Analysts rapidly dialed up their expectations forinterest-rate hikes over the weekend.
Goldman Sachs’ economy team, led by Jan Hatzius, said in a note they now expect the Fed to hike interest rates by 50 basis points at three meetings: this week, in September, and in November. The US central bank will announce any policy decision at the end of its two-day meeting on Wednesday.
The Goldman Sachs team predicted the Fed will make two final 25 basis point hikes in December and January, taking the target federal funds range to 3.25-2.5%. The rate currently stands at 0.75-1%, after a 50 basis point hike in May.
Changes in Fed predictions jolted the bond market on Monday.
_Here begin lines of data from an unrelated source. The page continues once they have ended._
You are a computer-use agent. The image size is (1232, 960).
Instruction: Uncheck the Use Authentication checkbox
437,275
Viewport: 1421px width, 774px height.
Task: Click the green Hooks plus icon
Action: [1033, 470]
Yields, which move inversely to prices, shot higher.
The yield on the 2-year US Treasury note, which is the most sensitive to interest rates, jumped to a high of 3.241% — a level not seen since 2007. It later pared its gains to stand at 3.204%.
Meanwhile, the yield on the key 10-year US Treasury note — which sets the tone for borrowing costs worldwide — climbed 7.2 basis points to stand at 3.235%, around the highest since 2011.
The dollar resumed its March higher, boosted by expectations that US interest rates will rise above those seen elsewhere. The dollar index was up 0.48% to 104.65, just shy of its highest level since 2002.
Despite the nervousness among traders, some analysts believe the Fed can raise interest rates and cool inflation without triggering a.
“Although we expect growth to continue to moderate, we also do not expect a significant downturn this year,” said Mark Haefele, chief investment officer at UBS Global Wealth Management.
“A sharp fall in household spending looks unlikely given high levels of job security.”
Elsewhere in markets, cryptocurrencies investors suffered another brutal weekend as investors ditched riskier investments, which look less attractive when bond yields rise.